Element and text position data:

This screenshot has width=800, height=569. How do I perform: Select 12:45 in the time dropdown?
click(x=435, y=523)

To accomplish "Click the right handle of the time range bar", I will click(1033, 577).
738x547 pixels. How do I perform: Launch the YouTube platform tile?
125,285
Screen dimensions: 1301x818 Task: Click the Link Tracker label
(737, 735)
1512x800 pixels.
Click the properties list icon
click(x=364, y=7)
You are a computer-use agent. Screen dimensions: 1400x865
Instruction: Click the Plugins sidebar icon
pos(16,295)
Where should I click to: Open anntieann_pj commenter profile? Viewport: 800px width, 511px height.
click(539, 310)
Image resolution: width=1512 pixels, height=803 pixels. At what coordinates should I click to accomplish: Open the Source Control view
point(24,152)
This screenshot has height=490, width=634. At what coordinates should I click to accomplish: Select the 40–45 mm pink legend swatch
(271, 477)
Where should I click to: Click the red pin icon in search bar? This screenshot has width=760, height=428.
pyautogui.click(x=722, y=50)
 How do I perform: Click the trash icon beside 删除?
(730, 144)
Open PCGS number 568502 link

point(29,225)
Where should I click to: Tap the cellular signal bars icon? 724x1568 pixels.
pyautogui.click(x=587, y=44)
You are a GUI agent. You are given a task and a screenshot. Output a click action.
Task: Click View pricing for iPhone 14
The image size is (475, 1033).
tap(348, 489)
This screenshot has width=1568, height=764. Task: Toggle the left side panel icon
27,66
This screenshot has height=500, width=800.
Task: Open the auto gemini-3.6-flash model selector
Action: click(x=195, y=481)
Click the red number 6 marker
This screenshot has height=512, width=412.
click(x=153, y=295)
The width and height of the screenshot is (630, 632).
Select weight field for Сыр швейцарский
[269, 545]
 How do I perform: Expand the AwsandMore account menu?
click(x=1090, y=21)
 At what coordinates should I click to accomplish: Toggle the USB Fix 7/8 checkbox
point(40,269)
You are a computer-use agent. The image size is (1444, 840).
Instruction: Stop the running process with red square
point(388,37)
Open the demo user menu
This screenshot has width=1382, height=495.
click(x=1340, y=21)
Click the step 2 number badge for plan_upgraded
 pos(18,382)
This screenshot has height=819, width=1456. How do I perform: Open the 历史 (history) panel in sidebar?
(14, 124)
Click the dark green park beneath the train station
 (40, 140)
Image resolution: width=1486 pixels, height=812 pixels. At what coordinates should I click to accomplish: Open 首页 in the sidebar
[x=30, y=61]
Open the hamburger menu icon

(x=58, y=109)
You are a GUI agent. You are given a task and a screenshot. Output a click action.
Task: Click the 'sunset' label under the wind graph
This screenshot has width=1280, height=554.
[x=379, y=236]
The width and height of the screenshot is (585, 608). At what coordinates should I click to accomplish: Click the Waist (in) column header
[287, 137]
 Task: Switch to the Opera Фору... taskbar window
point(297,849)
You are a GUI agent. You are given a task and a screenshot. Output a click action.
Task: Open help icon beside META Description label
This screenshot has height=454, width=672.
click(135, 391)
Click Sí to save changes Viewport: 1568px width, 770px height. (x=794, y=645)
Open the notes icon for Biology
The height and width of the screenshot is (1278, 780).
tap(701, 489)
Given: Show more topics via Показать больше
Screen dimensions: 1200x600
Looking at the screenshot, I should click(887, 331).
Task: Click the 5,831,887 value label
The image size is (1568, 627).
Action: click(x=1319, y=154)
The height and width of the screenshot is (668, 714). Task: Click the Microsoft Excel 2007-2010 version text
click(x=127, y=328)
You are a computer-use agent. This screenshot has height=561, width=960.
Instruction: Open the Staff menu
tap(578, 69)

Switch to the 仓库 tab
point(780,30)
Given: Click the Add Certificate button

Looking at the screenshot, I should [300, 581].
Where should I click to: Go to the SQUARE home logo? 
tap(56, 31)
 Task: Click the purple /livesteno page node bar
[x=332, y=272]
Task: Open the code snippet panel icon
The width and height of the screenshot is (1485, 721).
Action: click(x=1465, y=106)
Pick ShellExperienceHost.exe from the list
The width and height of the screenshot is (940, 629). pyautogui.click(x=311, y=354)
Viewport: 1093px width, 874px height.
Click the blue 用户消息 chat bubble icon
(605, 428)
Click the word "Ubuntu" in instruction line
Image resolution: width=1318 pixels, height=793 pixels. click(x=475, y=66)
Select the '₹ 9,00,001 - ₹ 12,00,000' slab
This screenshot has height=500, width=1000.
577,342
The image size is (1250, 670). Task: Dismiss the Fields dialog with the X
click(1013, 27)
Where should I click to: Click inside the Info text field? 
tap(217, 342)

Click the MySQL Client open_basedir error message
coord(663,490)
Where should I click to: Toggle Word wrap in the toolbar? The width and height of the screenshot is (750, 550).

**WHAT IS BEING ASKED:** Express every line of the records above as a Markdown table with the columns Row and Line, numbering the rows in order and leaving out blank lines.

**ANSWER FOR THIS EXERCISE:**
| Row | Line |
|---|---|
| 1 | This screenshot has width=800, height=569. How do I perform: Select 12:45 in the time dropdown? |
| 2 | click(x=435, y=523) |
| 3 | To accomplish "Click the right handle of the time range bar", I will click(1033, 577). |
| 4 | 738x547 pixels. How do I perform: Launch the YouTube platform tile? |
| 5 | 125,285 |
| 6 | Screen dimensions: 1301x818 Task: Click the Link Tracker label |
| 7 | (737, 735) |
| 8 | 1512x800 pixels. |
| 9 | Click the properties list icon |
| 10 | click(x=364, y=7) |
| 11 | You are a computer-use agent. Screen dimensions: 1400x865 |
| 12 | Instruction: Click the Plugins sidebar icon |
| 13 | pos(16,295) |
| 14 | Where should I click to: Open anntieann_pj commenter profile? Viewport: 800px width, 511px height. |
| 15 | click(539, 310) |
| 16 | Image resolution: width=1512 pixels, height=803 pixels. At what coordinates should I click to accomplish: Open the Source Control view |
| 17 | point(24,152) |
| 18 | This screenshot has height=490, width=634. At what coordinates should I click to accomplish: Select the 40–45 mm pink legend swatch |
| 19 | (271, 477) |
| 20 | Where should I click to: Click the red pin icon in search bar? This screenshot has width=760, height=428. |
| 21 | pyautogui.click(x=722, y=50) |
| 22 |  How do I perform: Click the trash icon beside 删除? |
| 23 | (730, 144) |
| 24 | Open PCGS number 568502 link |
| 25 | point(29,225) |
| 26 | Where should I click to: Tap the cellular signal bars icon? 724x1568 pixels. |
| 27 | pyautogui.click(x=587, y=44) |
| 28 | You are a GUI agent. You are given a task and a screenshot. Output a click action. |
| 29 | Task: Click View pricing for iPhone 14 |
| 30 | The image size is (475, 1033). |
| 31 | tap(348, 489) |
| 32 | This screenshot has width=1568, height=764. Task: Toggle the left side panel icon |
| 33 | 27,66 |
| 34 | This screenshot has height=500, width=800. |
| 35 | Task: Open the auto gemini-3.6-flash model selector |
| 36 | Action: click(x=195, y=481) |
| 37 | Click the red number 6 marker |
| 38 | This screenshot has height=512, width=412. |
| 39 | click(x=153, y=295) |
| 40 | The width and height of the screenshot is (630, 632). |
| 41 | Select weight field for Сыр швейцарский |
| 42 | [269, 545] |
| 43 |  How do I perform: Expand the AwsandMore account menu? |
| 44 | click(x=1090, y=21) |
| 45 |  At what coordinates should I click to accomplish: Toggle the USB Fix 7/8 checkbox |
| 46 | point(40,269) |
| 47 | You are a computer-use agent. The image size is (1444, 840). |
| 48 | Instruction: Stop the running process with red square |
| 49 | point(388,37) |
| 50 | Open the demo user menu |
| 51 | This screenshot has width=1382, height=495. |
| 52 | click(x=1340, y=21) |
| 53 | Click the step 2 number badge for plan_upgraded |
| 54 |  pos(18,382) |
| 55 | This screenshot has height=819, width=1456. How do I perform: Open the 历史 (history) panel in sidebar? |
| 56 | (14, 124) |
| 57 | Click the dark green park beneath the train station |
| 58 |  (40, 140) |
| 59 | Image resolution: width=1486 pixels, height=812 pixels. At what coordinates should I click to accomplish: Open 首页 in the sidebar |
| 60 | [x=30, y=61] |
| 61 | Open the hamburger menu icon |
| 62 | (x=58, y=109) |
| 63 | You are a GUI agent. You are given a task and a screenshot. Output a click action. |
| 64 | Task: Click the 'sunset' label under the wind graph |
| 65 | This screenshot has width=1280, height=554. |
| 66 | [x=379, y=236] |
| 67 | The width and height of the screenshot is (585, 608). At what coordinates should I click to accomplish: Click the Waist (in) column header |
| 68 | [287, 137] |
| 69 |  Task: Switch to the Opera Фору... taskbar window |
| 70 | point(297,849) |
| 71 | You are a GUI agent. You are given a task and a screenshot. Output a click action. |
| 72 | Task: Open help icon beside META Description label |
| 73 | This screenshot has height=454, width=672. |
| 74 | click(135, 391) |
| 75 | Click Sí to save changes Viewport: 1568px width, 770px height. (x=794, y=645) |
| 76 | Open the notes icon for Biology |
| 77 | The height and width of the screenshot is (1278, 780). |
| 78 | tap(701, 489) |
| 79 | Given: Show more topics via Показать больше |
| 80 | Screen dimensions: 1200x600 |
| 81 | Looking at the screenshot, I should click(887, 331). |
| 82 | Task: Click the 5,831,887 value label |
| 83 | The image size is (1568, 627). |
| 84 | Action: click(x=1319, y=154) |
| 85 | The height and width of the screenshot is (668, 714). Task: Click the Microsoft Excel 2007-2010 version text |
| 86 | click(x=127, y=328) |
| 87 | You are a computer-use agent. This screenshot has height=561, width=960. |
| 88 | Instruction: Open the Staff menu |
| 89 | tap(578, 69) |
| 90 | Switch to the 仓库 tab |
| 91 | point(780,30) |
| 92 | Given: Click the Add Certificate button |
| 93 | Looking at the screenshot, I should [300, 581]. |
| 94 | Where should I click to: Go to the SQUARE home logo?  |
| 95 | tap(56, 31) |
| 96 |  Task: Click the purple /livesteno page node bar |
| 97 | [x=332, y=272] |
| 98 | Task: Open the code snippet panel icon |
| 99 | The width and height of the screenshot is (1485, 721). |
| 100 | Action: click(x=1465, y=106) |
| 101 | Pick ShellExperienceHost.exe from the list |
| 102 | The width and height of the screenshot is (940, 629). pyautogui.click(x=311, y=354) |
| 103 | Viewport: 1093px width, 874px height. |
| 104 | Click the blue 用户消息 chat bubble icon |
| 105 | (605, 428) |
| 106 | Click the word "Ubuntu" in instruction line |
| 107 | Image resolution: width=1318 pixels, height=793 pixels. click(x=475, y=66) |
| 108 | Select the '₹ 9,00,001 - ₹ 12,00,000' slab |
| 109 | This screenshot has height=500, width=1000. |
| 110 | 577,342 |
| 111 | The image size is (1250, 670). Task: Dismiss the Fields dialog with the X |
| 112 | click(1013, 27) |
| 113 | Where should I click to: Click inside the Info text field?  |
| 114 | tap(217, 342) |
| 115 | Click the MySQL Client open_basedir error message |
| 116 | coord(663,490) |
| 117 | Where should I click to: Toggle Word wrap in the toolbar? The width and height of the screenshot is (750, 550). |